» What you should do: Write the next part of the blog post about the family's kasha varnishkes recipe, starting right after its last sentence.

» Supplied passage:
Category Archives: Recipe Box

Whenever I post a recipe.

Back in the Saddle…er…Blogosphere

Since Bon Appétit recently renewed interest in my family’s Cheese Thing, which then renewed interest in my blog, I’ve decided to revive the sleeping Cook and Eat Better from its mothballed state. (In high school I worked in Ontario’s energy utility, Ontario Hydro, and “mothballing” was what they did to nuclear reactors that were taken offline.) What the heck, I continue to cook and eat better, so maybe there’s a reason to keep sharing more than just an Instagram post or tweet. (Maybe not.)

I’ll take the Cheese Thing enthusiasm to mean that home cooking of homey recipes continues to be popular. And considering since I last posted here I’ve been included on’s list of the 100 Greatest Home Cooks of All Time, and the Forward’s list of the 50 Most Influential Jews in America, I thought I’d rev up the family’s Kasha Varnishkes recipe, thereby killing two lists one groat.

I was honored to be asked to write an ode to KV for Tablet Magazine‘s recent compendium of the 100 Most Jewish Foods.Who am I to argue. Here’s how it begins:

“My husband is a palliative care doctor who helps people with serious illness make critical decisions, often at the end of their lives. Several years ago, I told him he had better learn how to make my family’s kasha varnishkes because they would be among my final requests. A combination of…[READ MORE]”

That ode didn’t include our recipe (my mother never used one). But for those with less of a yiddishkeit culinary gift, here’s my closest approximation for you, adapted from my book, The Mensch Chef:

Davis Family Kasha Varnishkes

Makes 2 quarts, about 12 servings

2 cups boiling water, stock, or chicken soup


1 cup dry, medium granulation kasha

1 large egg, beaten

Freshly ground black pepper

4 ounces (1 stick) unsalted butter

2 large yellow onions, chopped

12 ounces assorted fresh mushrooms, chopped

1 ounce assorted dried mushrooms, rehydrated and chopped

1/2 pound bowtie pasta (farfalle) or egg noodles

2 cups

In a small saucepan heat the water or stock and salt until boiling. Place the kasha in a wide saucepan or sauté pan. Add the beaten egg and stir into the kasha to distribute. The kasha will clump together, but don’t worry about it. Set over medium-high heat and stir the kasha continuously to toast. As it heats, the clumps should break apart into grains and the kasha should give off a distinct buckwheat aroma. Once the kasha has browned slightly, about 5 minutes, pour in the hot liquid. Add 1/4 teaspoon of black pepper, cover, turn down the heat to very low, and simmer until all of the water has been absorbed and the kasha has plumped, 7 or 8 minutes. Remove from the heat and fluff with a fork.

» Dataset records:

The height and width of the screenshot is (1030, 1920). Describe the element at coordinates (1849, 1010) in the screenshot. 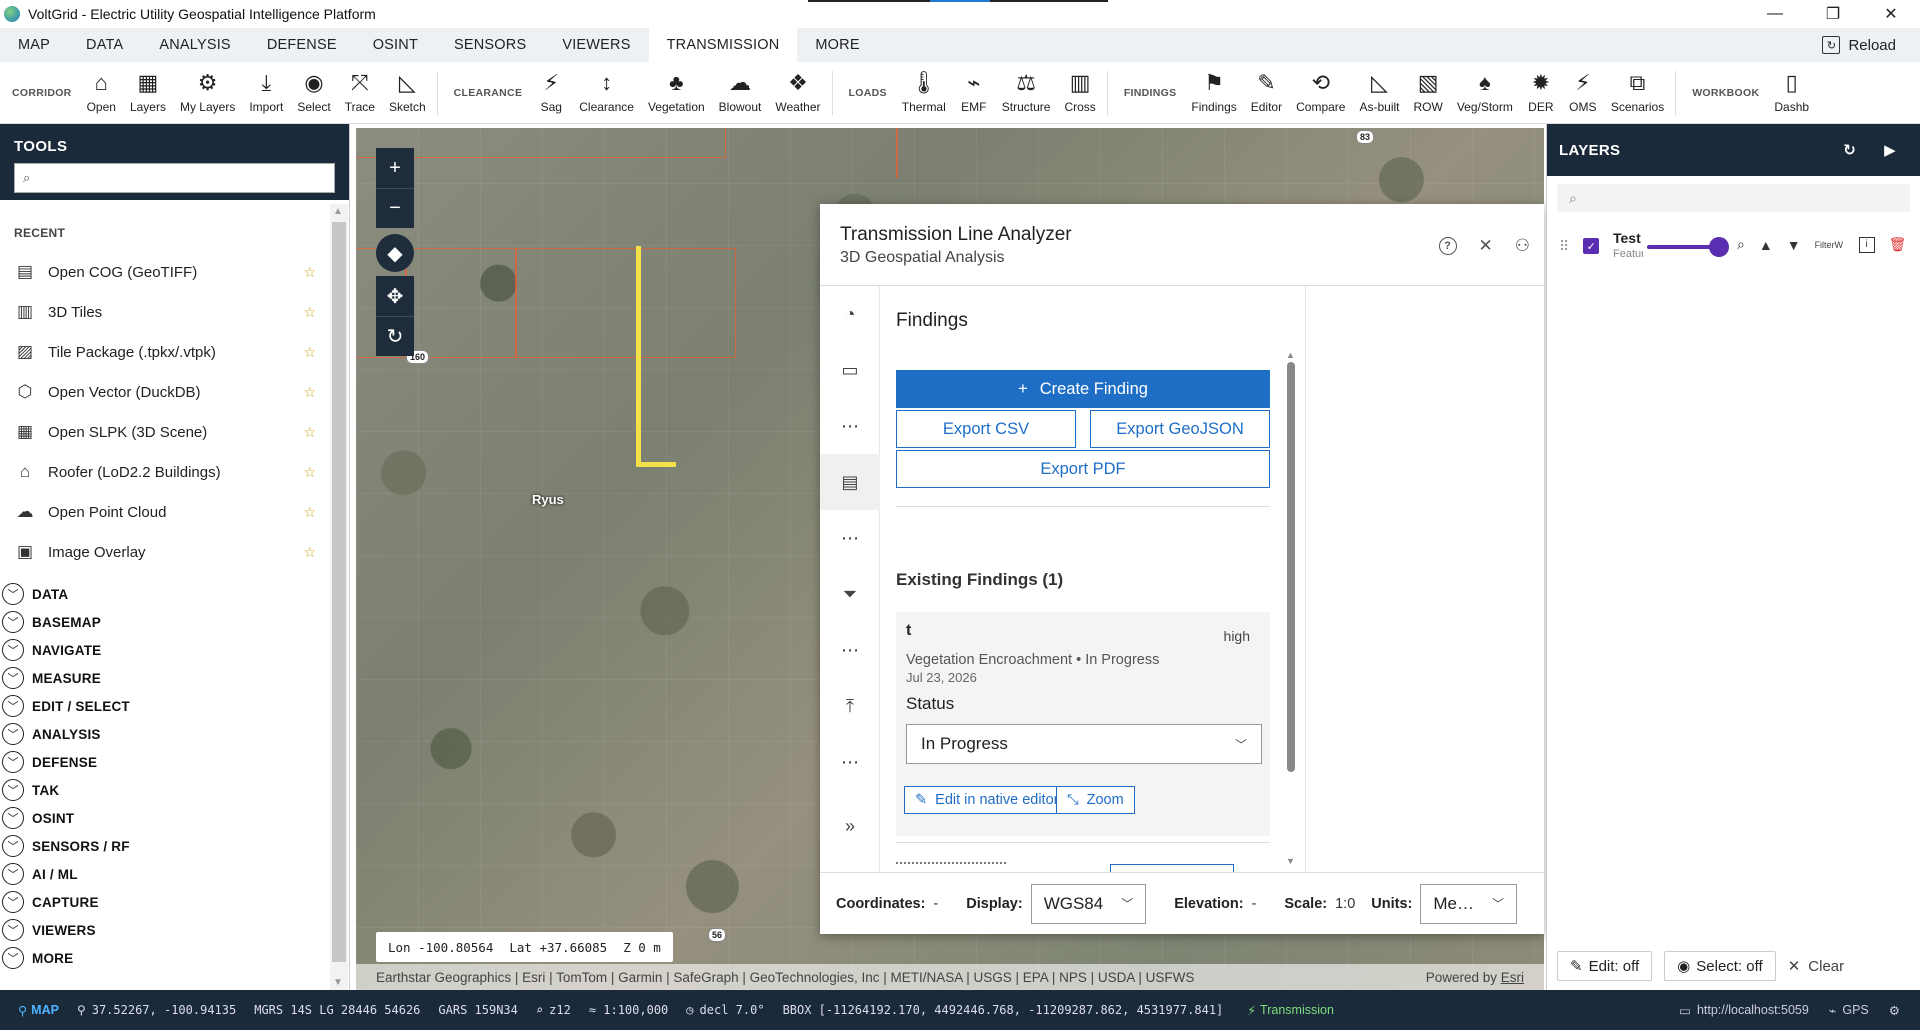

I see `gps-status: ⌁ GPS` at that location.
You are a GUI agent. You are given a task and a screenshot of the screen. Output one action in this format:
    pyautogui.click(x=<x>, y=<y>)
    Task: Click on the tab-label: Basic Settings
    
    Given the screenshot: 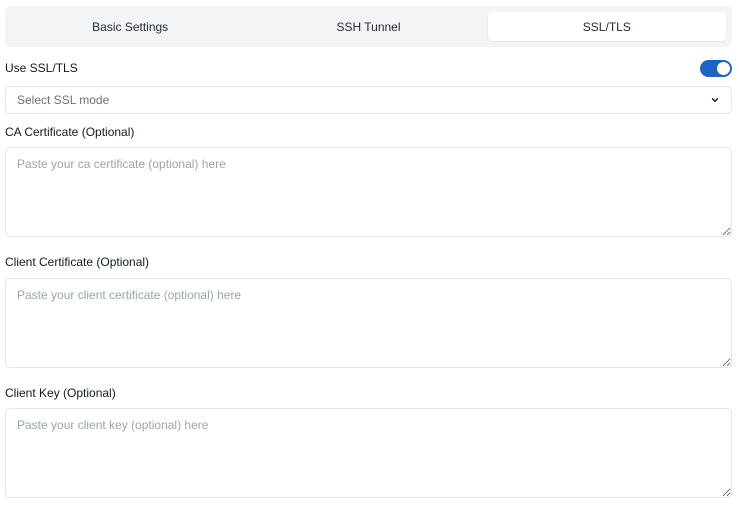 What is the action you would take?
    pyautogui.click(x=130, y=26)
    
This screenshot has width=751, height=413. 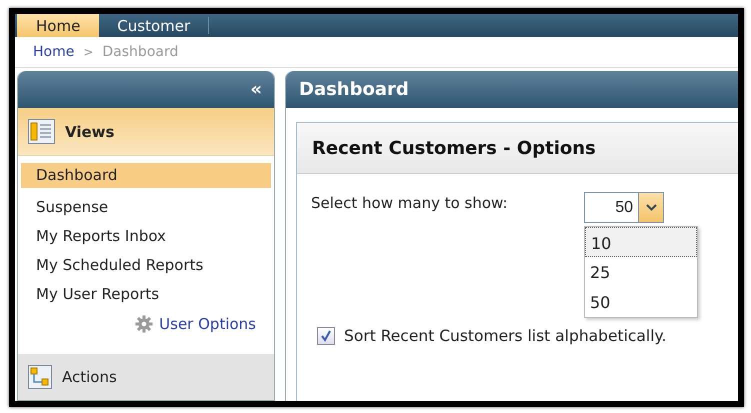 What do you see at coordinates (146, 176) in the screenshot?
I see `view-item: Dashboard` at bounding box center [146, 176].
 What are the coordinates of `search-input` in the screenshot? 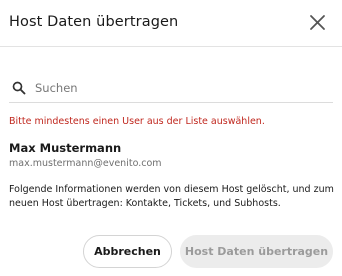 It's located at (180, 88).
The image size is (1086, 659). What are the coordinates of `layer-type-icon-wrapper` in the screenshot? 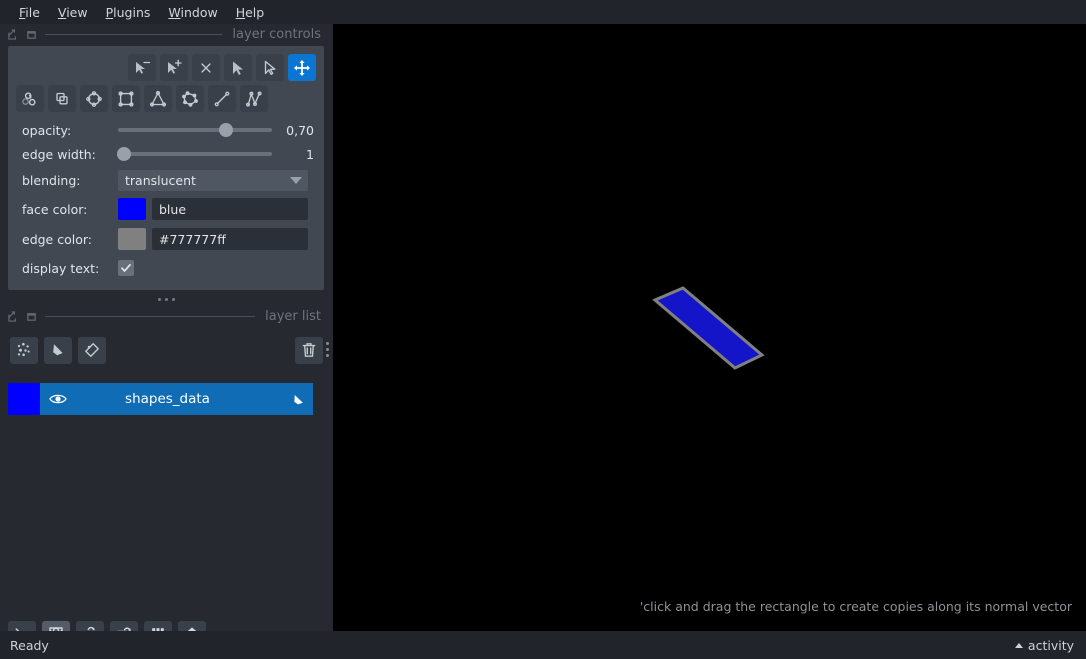 It's located at (298, 400).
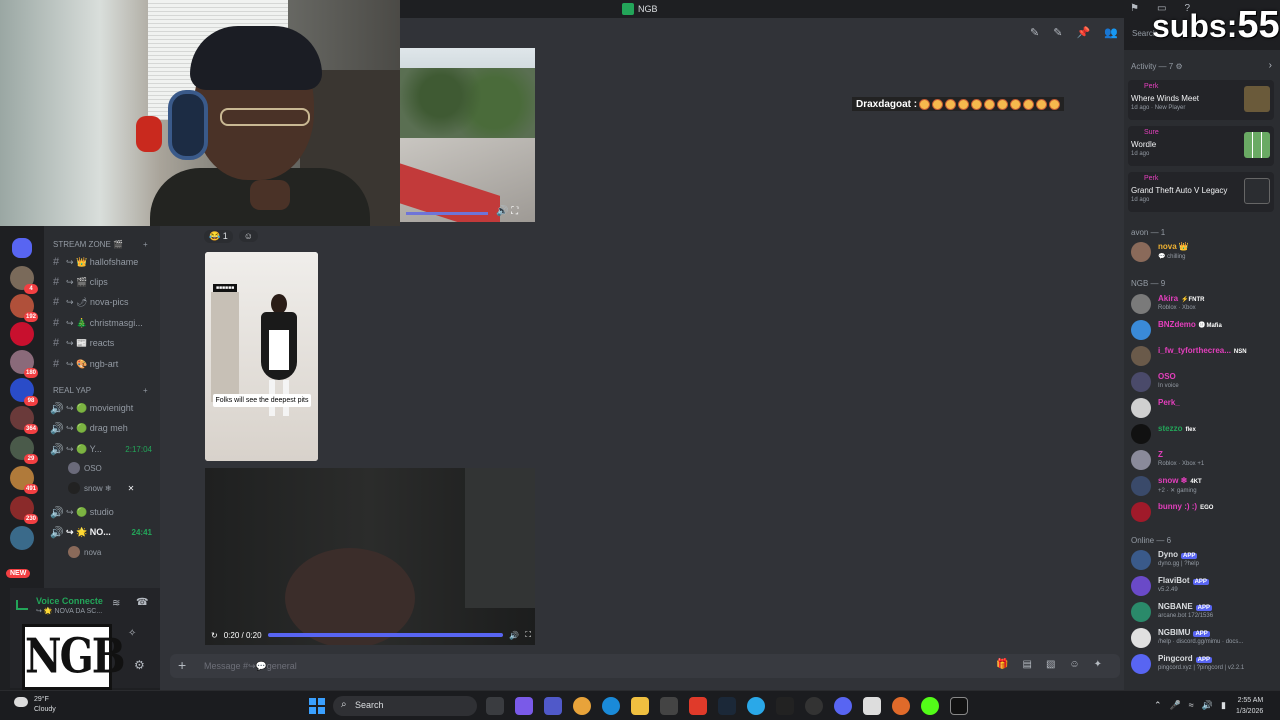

» Exercise result:
Meanwhile, prepare the mushrooms and onions. Heat the butter in a medium saucepan or large frying pan. Add the onions and sauté until translucent, 7 or 8 minutes. Add the fresh mushrooms, 2 teaspoons salt, and 3/4 teaspoon black pepper, and cook, stirring often, until the mushrooms have given off most of their moisture, about 20 minutes. Add the reconstituted dried mushrooms and cook 5 minutes more. Adjust the seasoning, which should be salty and peppery.

Bring a large pot of salted water to a boil (about 4 quarts of water with 2 tablespoons salt). Cook the bowties until just past al dente. Drain. In the same pasta pot or large bowl, toss the noodles with the mushrooms and onions and then add the kasha. Adjust the seasoning with salt and pepper. Transfer the mixture to a 2- or 3-quart baking dish. At this point you can cover and refrigerate for a few days before serving. Before serving, preheat an oven to 325°F. Spoon about 1/2 cup of stock or chicken soup (even better is brisket pan juices) over the kasha, cover with foil, and bake for 25 minutes. Remove the foil, turn up the heat to 375°F. and bake another 15 or 20 minutes, until the top begins to brown. Serve piping hot (or my grandmother would send it back).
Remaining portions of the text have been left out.